It's hard to get names right the first time, so I use the best name I can think of for the moment, and don't hesitate to rename it later.

The performance of software usually depends on just a few parts of the code, and changes anywhere else don't make an appreciable difference.

At the moment, I'm just making a copy of the performance object, but I'll shortly add to this new record. I take a copy because I don't want to modify the data passed into the function. I prefer to treat data a immutable as much as I can - mutable state quickly becomes something rotten.

Brevity is the soul of wit, but clarity is the soul of evolvable software. Adding this modularity allows to me to support the HTML version of the code without any duplication of the calculation.

When programming, follow the camping rule: Always leave the code base healthier than when you found it.

Read the code, gain some insight, and use refactoring to move that insight from tour head back into the code. The clearer code then makes it easier to understand it, leading to deeper insights and a beneficial positive feedback loop.

I believe however that we can go beyond taste and say that the true test of good code is how easy it is to change it. Code should be obvious: When someone needs to make a change, they should be able to find the code to be changed easily and to make the change quickly without introducing any errors.

The key to effective refactoring is recognizing that you go faster when you take tiny steps, the code is never broken, and you can compose those small steps into substantial changes.
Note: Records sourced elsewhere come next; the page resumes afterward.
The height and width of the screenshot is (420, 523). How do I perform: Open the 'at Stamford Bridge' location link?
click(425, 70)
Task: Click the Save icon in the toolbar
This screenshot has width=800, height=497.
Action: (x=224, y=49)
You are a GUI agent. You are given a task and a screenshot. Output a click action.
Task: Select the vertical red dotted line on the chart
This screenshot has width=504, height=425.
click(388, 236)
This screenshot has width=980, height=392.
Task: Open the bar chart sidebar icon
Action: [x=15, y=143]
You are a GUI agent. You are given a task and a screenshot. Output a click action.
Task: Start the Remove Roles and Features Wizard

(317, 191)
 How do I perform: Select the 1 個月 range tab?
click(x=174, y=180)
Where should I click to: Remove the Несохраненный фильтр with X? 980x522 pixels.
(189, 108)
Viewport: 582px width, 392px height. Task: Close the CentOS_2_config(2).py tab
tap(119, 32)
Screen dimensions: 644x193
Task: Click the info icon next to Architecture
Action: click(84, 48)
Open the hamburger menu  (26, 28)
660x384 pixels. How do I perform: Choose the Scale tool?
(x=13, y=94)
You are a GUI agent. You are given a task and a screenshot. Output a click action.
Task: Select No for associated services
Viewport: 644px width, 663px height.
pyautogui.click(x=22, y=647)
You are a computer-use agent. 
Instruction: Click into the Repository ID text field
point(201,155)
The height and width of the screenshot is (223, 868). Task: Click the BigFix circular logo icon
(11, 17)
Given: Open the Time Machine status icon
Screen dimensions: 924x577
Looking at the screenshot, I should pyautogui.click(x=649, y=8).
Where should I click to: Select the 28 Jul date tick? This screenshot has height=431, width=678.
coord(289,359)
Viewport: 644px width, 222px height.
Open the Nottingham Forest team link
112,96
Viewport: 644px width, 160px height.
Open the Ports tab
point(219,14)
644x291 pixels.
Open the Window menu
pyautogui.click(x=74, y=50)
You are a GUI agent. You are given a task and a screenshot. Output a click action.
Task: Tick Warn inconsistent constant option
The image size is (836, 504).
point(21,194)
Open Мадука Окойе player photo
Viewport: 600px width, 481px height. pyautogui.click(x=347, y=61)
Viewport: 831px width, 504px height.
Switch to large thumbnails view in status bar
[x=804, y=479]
Remember that - and the rest is silence.

Chapter 2 - Principles in Refactoring

Defining Refactoring

Refactoring (noun): a change made to the internal structure of software to make it easier to understand and cheaper to modify without changing its observable behavior

Refactoring(verb): to restructure software by applying a series of refactorings without changing its observable behavior.

I use "restructuring" as a general term to mean any kind of reorganization or cleaning up of a code base, and see refactoring as a particular kind of restructuring.

If someone says their code was broken for a couple of days while they are refactoring, you can be pretty sure they were not refactoring

Refactoring is very similar to performance optimization, as both involve carrying out code manipulations that don't change the overall functionality of he program. Refactoring is always done to make the "easier to understand and cheaper to modify".

The Two Hats

Kent beck came up with a metaphor of the two hats. When i use refactoring to develop software, I divide my time between two distinct activities: adding functionality and refactoring. When I add functionality, I shouldn't be changing existing code; I'm just adding new capabilities.

Why Should We Refactor?

Without refactoring, the internal design - the architecture - of software tends to decay. As people change code to achieve short-term goals, often without a full comprehension of the architecture, the code loses its structure. It becomes harder for me to see the design by reading the code. Loss of the structure of code has a cumulative effect.

The harder it is to see the design in the code, the harder it is for me to preserve it, and the more rapidly it decays. Regular refactoring helps keep the code in shape.

By eliminating duplication, I ensure that the code says everything once and only once, which is the essence of good design.

That user, who we often forget, is actually the most important. Who cares if the computer takes a few more cycles to compile something? Yet it does matter if it takes a programmer a week to make a change that would have taken only an hour with proper understanding of my code.

By clarifying the structure of the program, I clarify certain assumptions I've made - to a point where even I can't avoid spotting the bugs.

In the end, all the earlier points come down to this: Refactoring helps me develop code more quickly.

I refer to this effect as the Design Stamina Hypothesis: By putting our effort into a good internal design, we increase the stamina of the software effort, allowing us to go faster for longer.

When Should We Refactor?

The Rule of Three

Here's a a guideline Don Roberts gave me: The first time you do something you just do it. The second time you do something similar, you wince at duplication, but you do the duplicate thing anyway. The third time you do something similar, you refactor.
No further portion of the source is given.